Good choice with the Velocity blunt35's and Amsterdam tires. That's what I'm running on my early bicycles.


----------



## 10~18kustoms (Dec 29, 2012)

Krautwaggen said:


> Cool bike! Is the rear hub nickel or brass plated? Have any before pics?




Both the hubs are brass plated, laced to velocity P35's with black spokes and brass nipples. 
Tires are 700c Electra Amsterdam's





Here is a before shot. There are also more before, durring, and after pictures at my website at the link in the first post.


----------



## Larmo63 (Dec 29, 2012)

Wonderful bicycle....!!!

This shows what you can do with some imagination, vision, time and cash.

Great execution.


----------



## filmonger (Dec 29, 2012)

*Rims*

Aw wow - but wood is best in the rim dept... And modern wood rims have lots of options these days. I have a wood copy of the p 35 that I sell with metal inserts ... Very orig and period look and can run modern tires. Sacroboscorims.com


----------



## Gary Mc (Dec 29, 2012)

Stunningly beautiful, great job!!!!!!!!!!!!!!


----------



## 10~18kustoms (Dec 29, 2012)

filmonger said:


> Aw wow - but wood is best in the rim dept... And modern wood rims have lots of options these days. I have a wood copy of the p 35 that I sell with metal inserts ... Very orig and period look and can run modern tires. Sacroboscorims.com




filmonger, I agree wood is best!  It looks so nice, it's just a little harder to find and work with using modern tires.  I have a Lobdell steel lined wood rim, and would love to find another to make a pair. Anyone???  

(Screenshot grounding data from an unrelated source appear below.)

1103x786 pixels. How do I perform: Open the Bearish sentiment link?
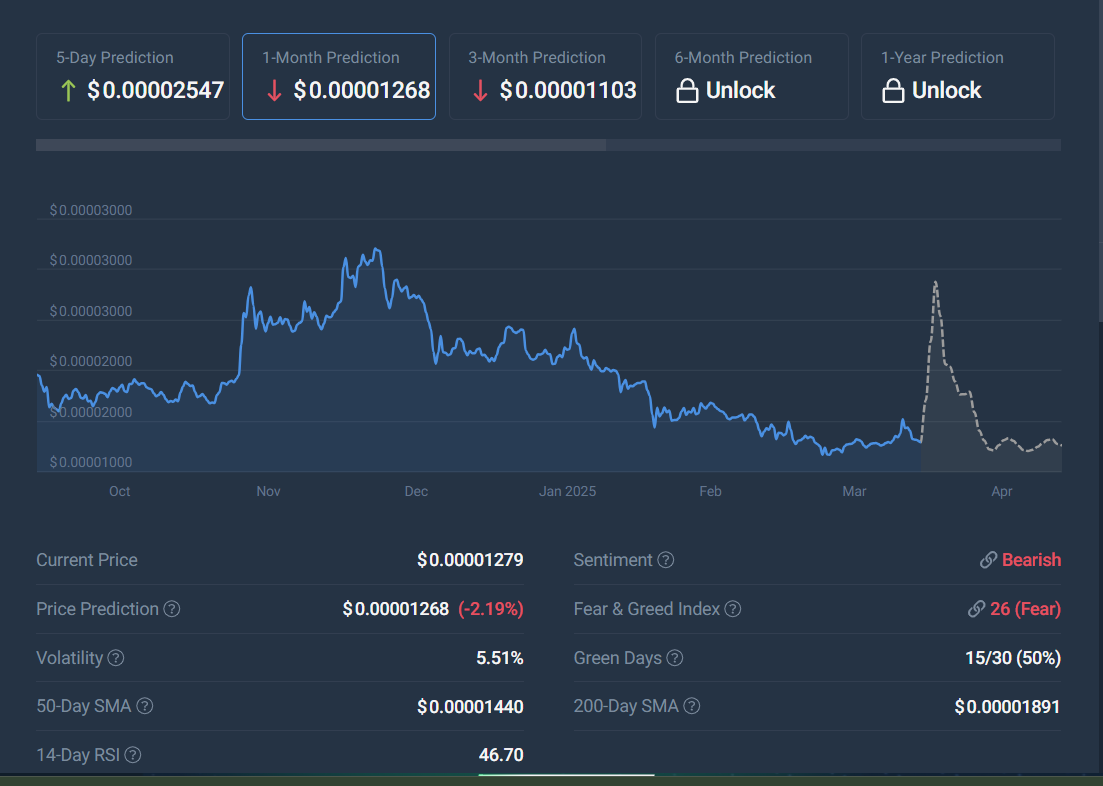point(1030,560)
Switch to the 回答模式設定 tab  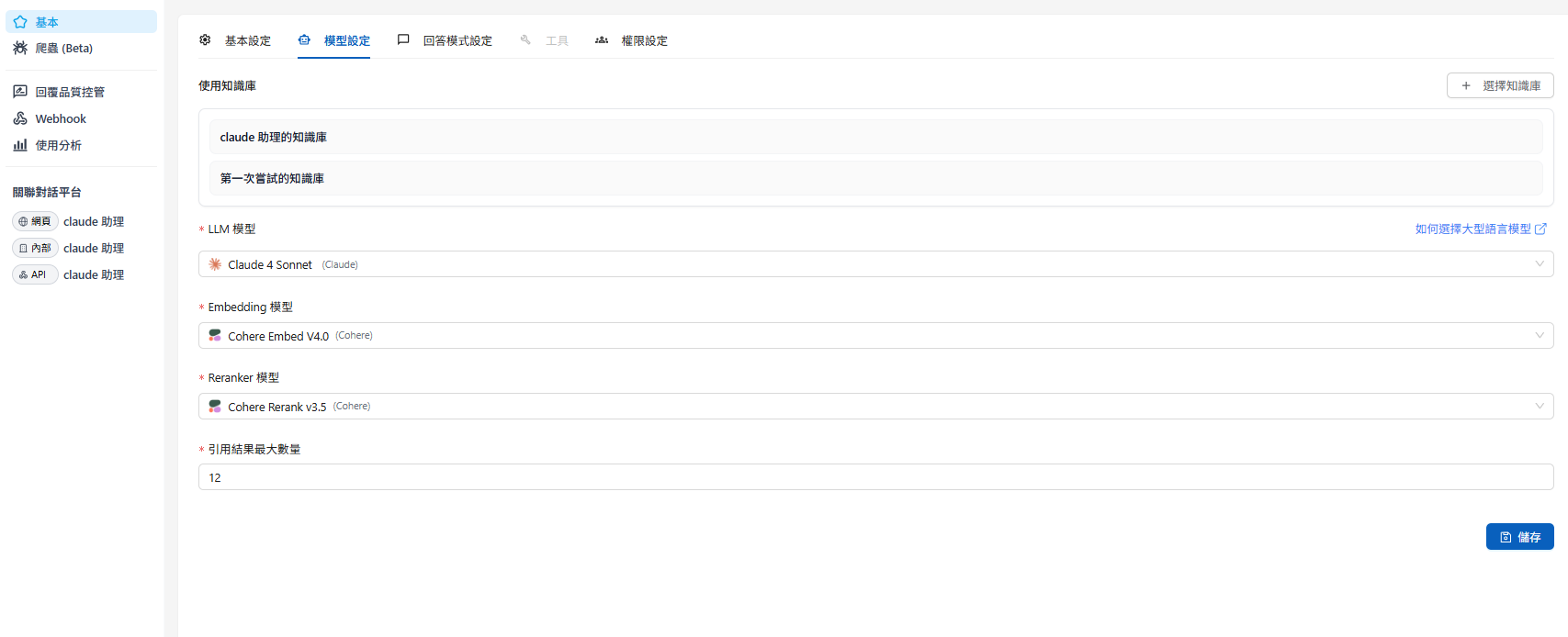[x=446, y=40]
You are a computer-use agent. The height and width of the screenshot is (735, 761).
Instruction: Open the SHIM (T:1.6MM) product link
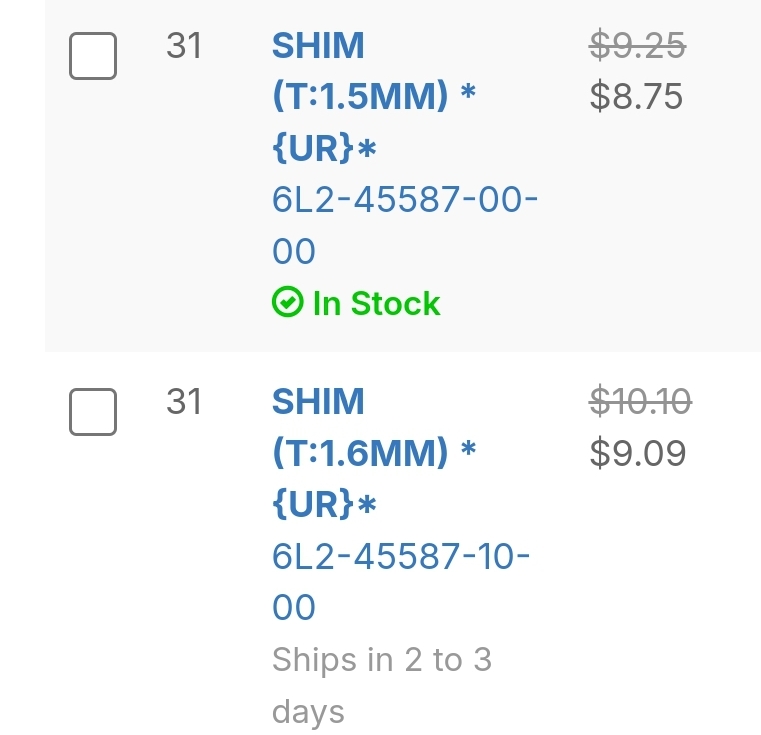[x=318, y=402]
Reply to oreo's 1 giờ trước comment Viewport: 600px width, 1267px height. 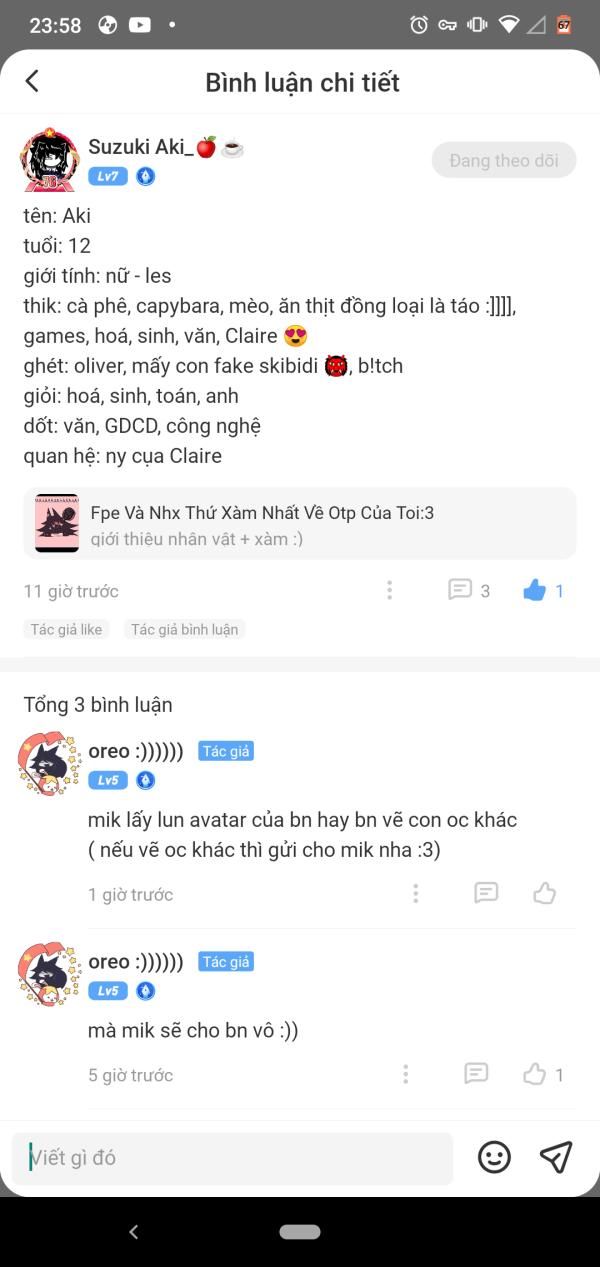click(x=486, y=893)
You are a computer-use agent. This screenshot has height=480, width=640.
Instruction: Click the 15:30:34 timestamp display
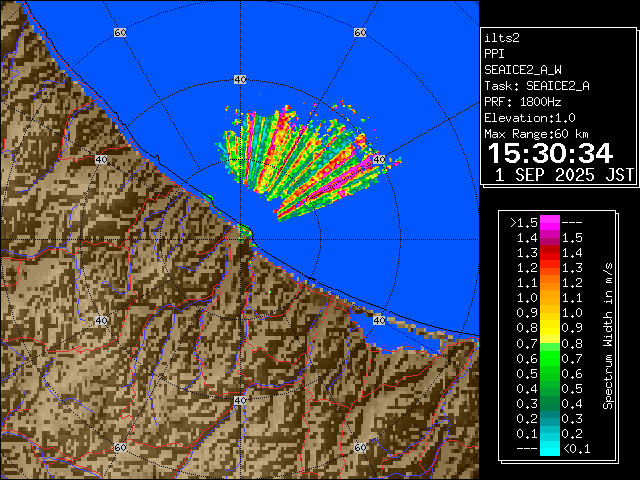tap(550, 153)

I also have an old wood clincher and looking for a mate.  Can you post or PM the datails on the wood P35 copies with the metal inserts you have?  I have a couple more wood rim era projects coming up and would love to sheck out some more wheel options.


----------



## Kombicol (Jan 4, 2013)

Beautiful build.
What are the handlebars you used?


----------



## bricycle (Jan 4, 2013)

Beautiful redo!!!!


----------



## sloar (Jan 4, 2013)

i am a big believer of leaving original, or a period correct restoration. this bike changed my mind. very top notch work, nice job.


----------



## pelletman (Jan 4, 2013)

sloar said:


> i am a big believer of leaving original, or a period correct restoration. this bike changed my mind. very top notch work, nice job.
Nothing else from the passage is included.